Practical and teacher-centered, Multiple Genres, Multiple Voices presents a step-by-step approach to teaching the MVA in order to deepen student's critical thinking and sharpen their creative expression, all while meeting your college or university's core writing goals. It includes practical features such as:
- classroom-tested exercises and assignments
- strategies for responding and evaluation
- two complete student examples that demonstrate how to develop a multivoiced project
- additional student examples of creative MVA projects on the book's accompanying website
- approaches for both composition and literature classrooms.
A companion website has been developed as an integral component to support the use of this text. It provides an extensive collection of materials designed to enhance teaching MVAs, including suggestions for preliminary assignments that set up capstone MVAs, more activities to use in class, shorter capstone projects, assignment sheets, and class handouts.

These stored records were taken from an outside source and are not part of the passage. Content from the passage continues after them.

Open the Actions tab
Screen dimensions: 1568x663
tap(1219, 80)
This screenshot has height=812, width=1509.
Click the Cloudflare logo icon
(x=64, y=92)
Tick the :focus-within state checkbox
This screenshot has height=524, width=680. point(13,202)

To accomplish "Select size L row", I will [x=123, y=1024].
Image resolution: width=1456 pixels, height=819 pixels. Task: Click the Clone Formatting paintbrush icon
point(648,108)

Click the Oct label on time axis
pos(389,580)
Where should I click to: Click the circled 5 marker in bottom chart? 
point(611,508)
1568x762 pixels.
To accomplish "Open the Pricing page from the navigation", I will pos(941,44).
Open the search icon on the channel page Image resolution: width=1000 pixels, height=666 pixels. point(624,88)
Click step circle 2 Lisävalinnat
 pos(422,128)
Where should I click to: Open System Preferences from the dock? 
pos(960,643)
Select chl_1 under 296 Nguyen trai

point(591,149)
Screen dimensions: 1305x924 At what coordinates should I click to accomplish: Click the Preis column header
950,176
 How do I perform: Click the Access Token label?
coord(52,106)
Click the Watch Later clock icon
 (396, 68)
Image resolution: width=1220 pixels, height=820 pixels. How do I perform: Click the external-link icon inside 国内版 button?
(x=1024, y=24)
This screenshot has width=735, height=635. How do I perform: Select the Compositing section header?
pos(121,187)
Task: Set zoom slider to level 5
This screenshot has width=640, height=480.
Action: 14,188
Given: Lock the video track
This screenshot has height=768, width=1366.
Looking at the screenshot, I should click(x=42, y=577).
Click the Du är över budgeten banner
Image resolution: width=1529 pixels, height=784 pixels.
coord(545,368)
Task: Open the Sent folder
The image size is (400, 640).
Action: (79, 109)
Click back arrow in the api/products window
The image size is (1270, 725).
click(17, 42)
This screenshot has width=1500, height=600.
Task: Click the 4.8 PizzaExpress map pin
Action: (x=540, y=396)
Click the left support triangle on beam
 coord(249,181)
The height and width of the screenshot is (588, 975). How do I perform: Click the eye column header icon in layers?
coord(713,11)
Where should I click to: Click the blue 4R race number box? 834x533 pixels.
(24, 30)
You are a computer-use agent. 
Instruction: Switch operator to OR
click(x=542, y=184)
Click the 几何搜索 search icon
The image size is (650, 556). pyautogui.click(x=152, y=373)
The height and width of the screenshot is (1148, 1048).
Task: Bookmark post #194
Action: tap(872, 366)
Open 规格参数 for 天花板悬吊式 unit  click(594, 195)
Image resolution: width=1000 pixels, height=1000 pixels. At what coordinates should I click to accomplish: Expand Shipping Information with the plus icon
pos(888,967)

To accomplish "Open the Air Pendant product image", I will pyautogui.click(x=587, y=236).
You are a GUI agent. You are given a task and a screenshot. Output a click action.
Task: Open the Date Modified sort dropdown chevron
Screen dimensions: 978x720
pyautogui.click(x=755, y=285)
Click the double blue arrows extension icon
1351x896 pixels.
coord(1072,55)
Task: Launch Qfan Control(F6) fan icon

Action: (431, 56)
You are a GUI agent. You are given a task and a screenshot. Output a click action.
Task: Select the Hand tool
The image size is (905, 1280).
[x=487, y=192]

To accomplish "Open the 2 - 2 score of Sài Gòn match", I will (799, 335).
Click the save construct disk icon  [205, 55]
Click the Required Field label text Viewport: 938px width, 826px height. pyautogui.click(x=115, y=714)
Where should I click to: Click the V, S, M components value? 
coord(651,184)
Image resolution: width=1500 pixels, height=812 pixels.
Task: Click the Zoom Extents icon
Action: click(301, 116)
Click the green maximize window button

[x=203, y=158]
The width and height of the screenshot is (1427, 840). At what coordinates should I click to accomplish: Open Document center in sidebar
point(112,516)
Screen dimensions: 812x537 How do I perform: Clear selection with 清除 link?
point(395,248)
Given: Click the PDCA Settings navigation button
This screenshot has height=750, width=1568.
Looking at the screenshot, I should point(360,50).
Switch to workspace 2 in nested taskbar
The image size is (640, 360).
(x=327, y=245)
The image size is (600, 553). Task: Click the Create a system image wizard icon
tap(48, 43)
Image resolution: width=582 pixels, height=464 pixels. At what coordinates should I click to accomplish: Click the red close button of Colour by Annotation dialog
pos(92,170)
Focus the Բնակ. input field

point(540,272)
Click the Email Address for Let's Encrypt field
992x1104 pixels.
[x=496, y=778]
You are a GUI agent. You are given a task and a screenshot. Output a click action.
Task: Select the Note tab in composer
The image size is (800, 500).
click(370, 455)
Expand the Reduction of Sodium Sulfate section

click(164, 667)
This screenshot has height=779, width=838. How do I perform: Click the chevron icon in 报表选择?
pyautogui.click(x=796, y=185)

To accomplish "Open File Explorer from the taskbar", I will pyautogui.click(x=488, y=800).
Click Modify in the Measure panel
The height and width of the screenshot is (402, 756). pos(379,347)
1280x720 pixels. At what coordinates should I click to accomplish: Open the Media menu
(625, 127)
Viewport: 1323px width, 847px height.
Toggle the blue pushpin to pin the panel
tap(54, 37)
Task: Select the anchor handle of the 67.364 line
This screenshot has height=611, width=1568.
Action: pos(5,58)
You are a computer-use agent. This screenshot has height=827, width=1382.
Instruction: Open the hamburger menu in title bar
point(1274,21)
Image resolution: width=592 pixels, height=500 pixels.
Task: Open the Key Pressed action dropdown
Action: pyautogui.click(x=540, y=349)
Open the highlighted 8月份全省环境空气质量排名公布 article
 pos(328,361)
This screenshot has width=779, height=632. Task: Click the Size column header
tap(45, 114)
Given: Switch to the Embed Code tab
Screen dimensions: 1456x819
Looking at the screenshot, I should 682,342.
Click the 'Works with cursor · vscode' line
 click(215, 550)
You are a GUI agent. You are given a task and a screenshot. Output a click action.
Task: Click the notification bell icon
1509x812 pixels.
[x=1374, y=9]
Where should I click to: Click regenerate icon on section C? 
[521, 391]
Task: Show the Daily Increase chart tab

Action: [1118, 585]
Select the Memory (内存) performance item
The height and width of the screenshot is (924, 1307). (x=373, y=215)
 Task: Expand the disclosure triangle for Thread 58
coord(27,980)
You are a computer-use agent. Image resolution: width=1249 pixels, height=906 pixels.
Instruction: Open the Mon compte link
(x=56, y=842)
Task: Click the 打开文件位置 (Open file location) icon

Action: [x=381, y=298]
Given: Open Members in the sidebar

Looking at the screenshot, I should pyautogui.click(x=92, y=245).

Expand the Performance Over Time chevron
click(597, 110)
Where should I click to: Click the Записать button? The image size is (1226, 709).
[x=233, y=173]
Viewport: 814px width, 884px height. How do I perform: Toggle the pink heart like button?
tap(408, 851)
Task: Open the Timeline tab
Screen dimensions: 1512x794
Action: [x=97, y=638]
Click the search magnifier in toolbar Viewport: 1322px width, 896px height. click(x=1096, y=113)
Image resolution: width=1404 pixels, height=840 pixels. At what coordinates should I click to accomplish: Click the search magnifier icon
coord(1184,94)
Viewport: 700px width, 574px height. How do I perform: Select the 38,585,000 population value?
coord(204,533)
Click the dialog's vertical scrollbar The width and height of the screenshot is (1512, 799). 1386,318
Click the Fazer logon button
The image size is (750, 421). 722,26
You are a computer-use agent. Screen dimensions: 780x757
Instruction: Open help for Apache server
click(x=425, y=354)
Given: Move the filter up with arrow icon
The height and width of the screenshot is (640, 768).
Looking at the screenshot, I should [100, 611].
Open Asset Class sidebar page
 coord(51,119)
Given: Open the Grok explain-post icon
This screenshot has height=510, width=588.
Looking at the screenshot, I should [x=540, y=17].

Stimulate research and genuine intellectual conversation by using the MVA in your teaching of argument. Read Multiple Voices, Multiple Genres and find out why many voices are better than one.
About the Author:
Cheryl L. Johnson is a senior instructor in English at the University of Idaho. She has over a decade of expertise in teaching multigenre and multivocal writing. With Jayne Moneysmith, she has presented workshops and lectures on teaching the multivoiced argument at numerous conferences, including CCCC, NCTE, and INCTE regional meetings. They collaborated on "Multigenre Research: Inquiring Voices" for Wendy Bishop's The Subject Is Research (Boynton/Cook, 2001). In addition, she coauthored "Metaphor as Renewal: Re-imagining Our Professional Selves," which appeared in English Journal.
Jayne A. Moneysmith is associate professor of English at Kent State University Stark Campus. She has over a decade of expertise in teaching multigenre and multivocal writing. With Cheryl Johnson, she has presented workshops and lectures on teaching the multivoiced argument at numerous conferences, including CCCC, NCTE, and INCTE regional meetings. They collaborated on "Multigenre Research: Inquiring Voices" for Wendy Bishop's The Subject Is Research (Boynton/Cook, 2001). In addition, she has published articles in AURCO Journal and in International Technical Communication: Case Studies on Global Documentation (2002).